QUESTION Is this a BeOS bug (hence also replicated in Haiku)?
EXPLANATION I have 2 views which I wish to add to a window. One is a background view covering the enitre window, while the second view has some controls. According to BeBook:
void AddChild(BView *aView, BView *sibling=NULL);
AddChild() places aView (and its child views) in the window, adds it to the window's view list, and adds it to the window's list of handlers. In the window's view list, aView is inserted before sibling. If sibling is NULL, aView is added at the end of the list. Note, however, that window list order is of little significance; for example, it doesn't affect the order in which sibling views are drawn. aView and its children are added to the window's handler list; aView's next handler is set to this BWindow.
My test code:
AddChild(background_view); AddChild(control_view, background_view);
If I use ChildAt(index), it actually shows that control_view is inserted before background view. However, messages are sent to background view first, not control_view.
If I reverse the order:
AddChild(control_view); AddChild(background_view);
Using ChildAt(index), I can verify that control_view is inserted before background view. Now control_view receives messages first (which is what I actually want)
BUG Even though the hierarchy is properly sent, message handling heirarchy seems NOT to respond to insertion before sibling view, ie. it just merily adds the handler to a list without adjusting heirarchy.
What I want is the higher view to receive messages first. If I add the views in the order I want, this is what I get. If however I use the sibling option and reverse the addchild order, even though I get the views in the correct order, I do not get messages sent to the correct view first.
a) Is this a BeOS bug, or am I wrong? b) if this is a BeOS bug, is it replicated in Haiku? c) Would fixing this bug effect BeOS binary compatibility?

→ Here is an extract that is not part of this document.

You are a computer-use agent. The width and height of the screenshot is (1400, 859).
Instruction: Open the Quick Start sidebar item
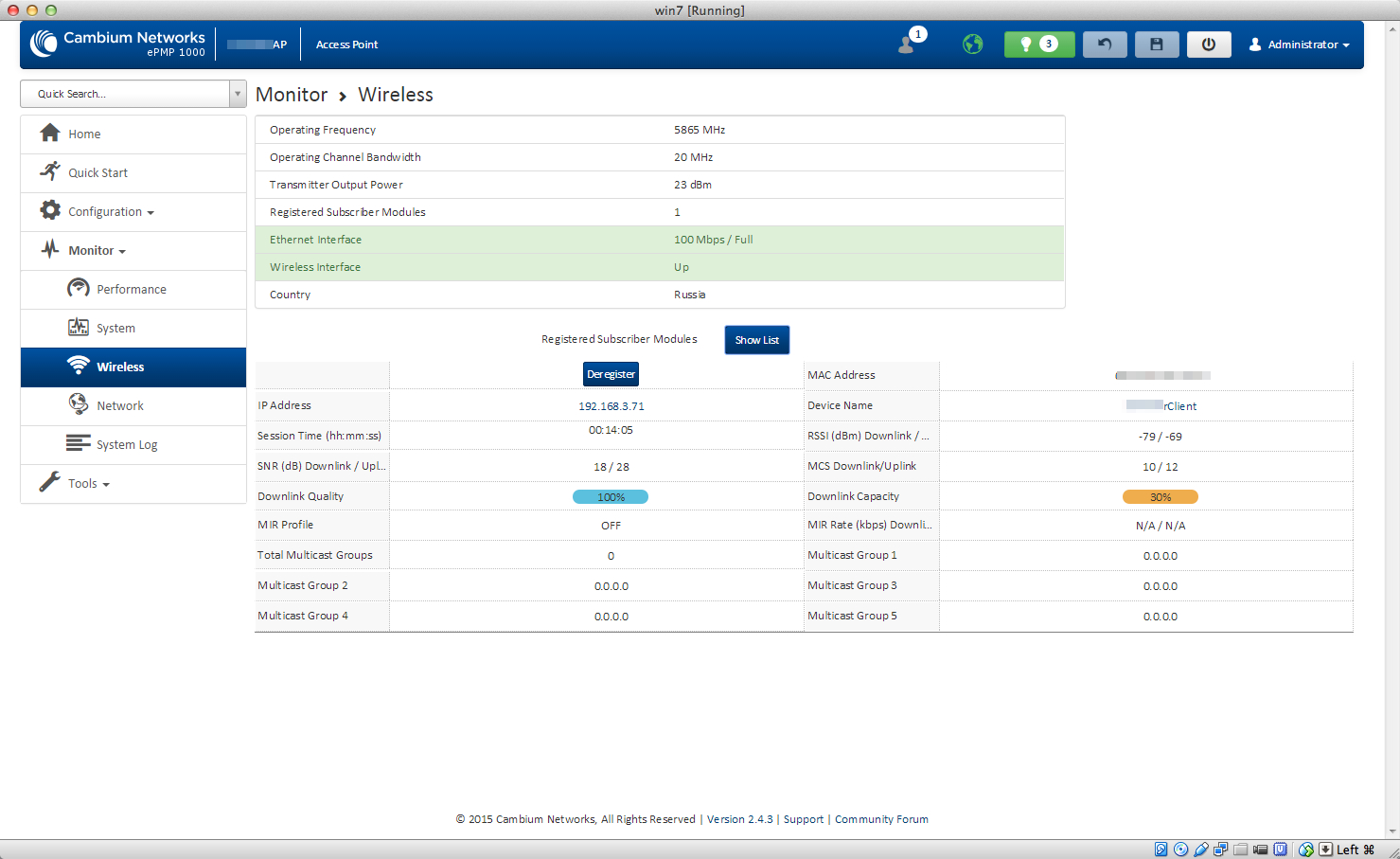[x=97, y=173]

Finally, is it practical to have a mechanism where the OS inquires an Application about the OS-version it was built for, and if it responds with BeOSR5 you have one behaviour, and if it responds with HaikuR1, the OS behaves differently? Other than using a different library (ie. instead of libbe.so, you link to libhaiku1.0.so), is there any other way of doing this? This question is really GlassElevator domain.